Segment Start: Document extract

Research Notes: Merleau–Ponty, the philosopher as perpetual beginner

I have just read the first two chapters of The Philosophy of Merleau-Ponty by Eric Matthews. Of greatest interest is the conception of the "phenomenological reduction" (and by implication, the purpose of philosophy), which is not really a reduction at all, but more like a phenomenological refocussing on detail, context and engagement with the messy reality of the world.

So far it has dealt well with the historical context, including a high-level overview of the differences between the phenomenology of Merleau-Ponty, Heidegger, Husserl and Hegel. These are all philosophers whom one would expect to see in the same sentence. But something marks out Merleau-Ponty as being very much different. Matthews states that the purpose of philosophy for Merleau-Ponty:

…is not a discovery of transcendent or eternal truths, but the adoption of an attitude of wonder, of being a "perpetual beginner". p.41

As Matthews explains, Husserl may have turned towards this position in his later work. However, much of phenomenology aims in the other direction: either epistemological of ontological transcendence. Even when trying to return to the world, it is only to recast the world as something other than its complexity.

Segment End: Document extract

### What this task involves
Quote the research notes on Merleau-Ponty, starting with "I have just" and going on through "of the world.". The material has no connection to the research notes on Merleau-Ponty.

Segment Start: Data shown

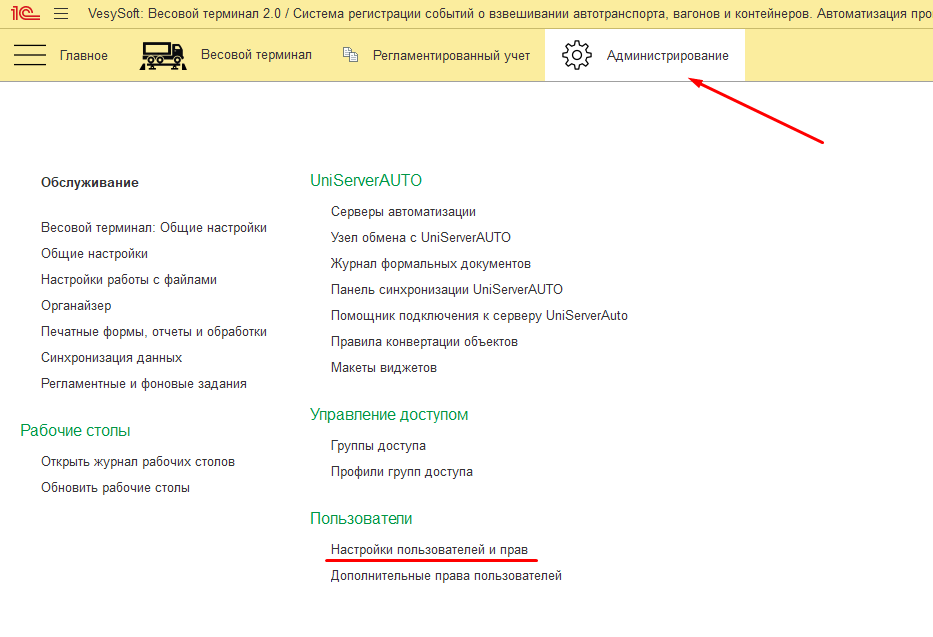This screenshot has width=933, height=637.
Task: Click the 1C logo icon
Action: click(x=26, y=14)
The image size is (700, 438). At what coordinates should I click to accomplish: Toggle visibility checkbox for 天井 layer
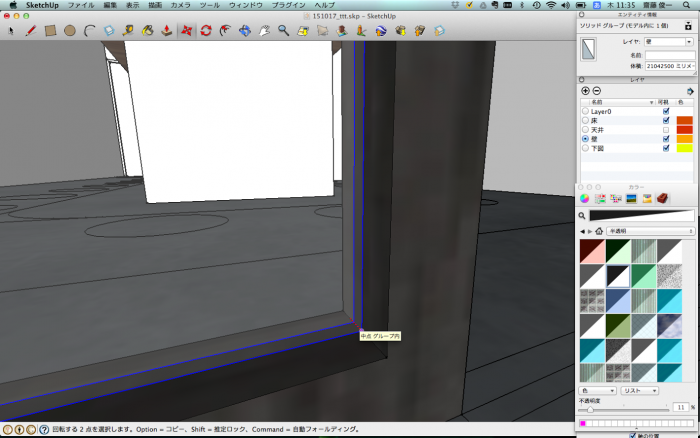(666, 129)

Segment End: Data shown
Segment Start: Data shown

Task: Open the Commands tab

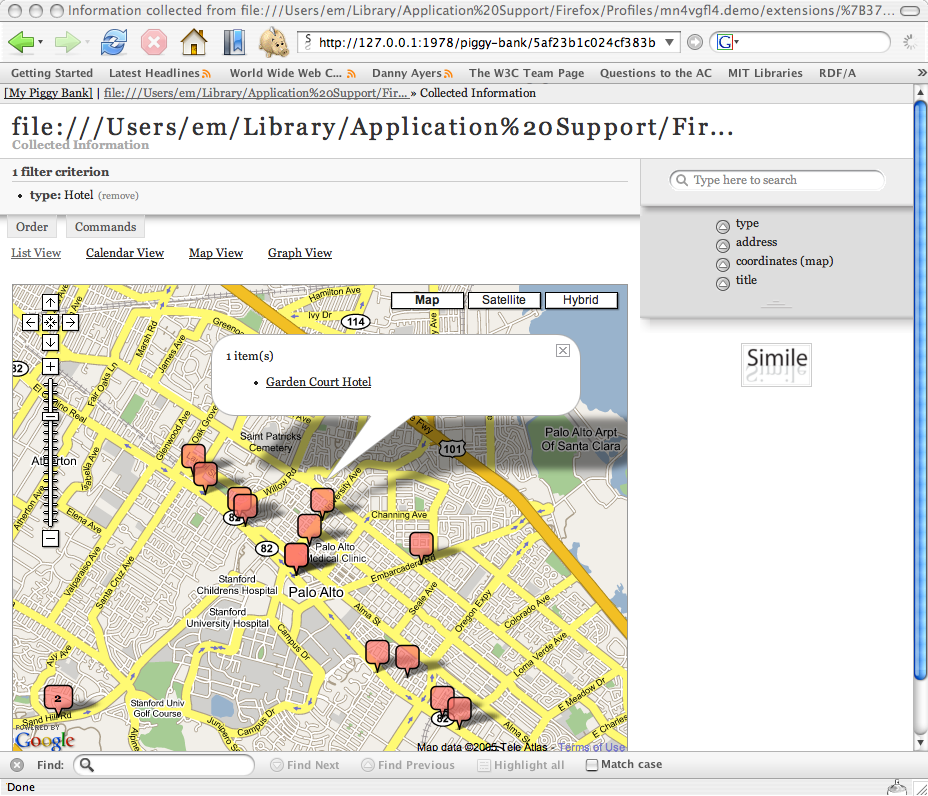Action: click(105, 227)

Segment End: Data shown

### Response below
I have just read the first two chapters of The Philosophy of Merleau-Ponty by Eric Matthews. Of greatest interest is the conception of the "phenomenological reduction" (and by implication, the purpose of philosophy), which is not really a reduction at all, but more like a phenomenological refocussing on detail, context and engagement with the messy reality of the world.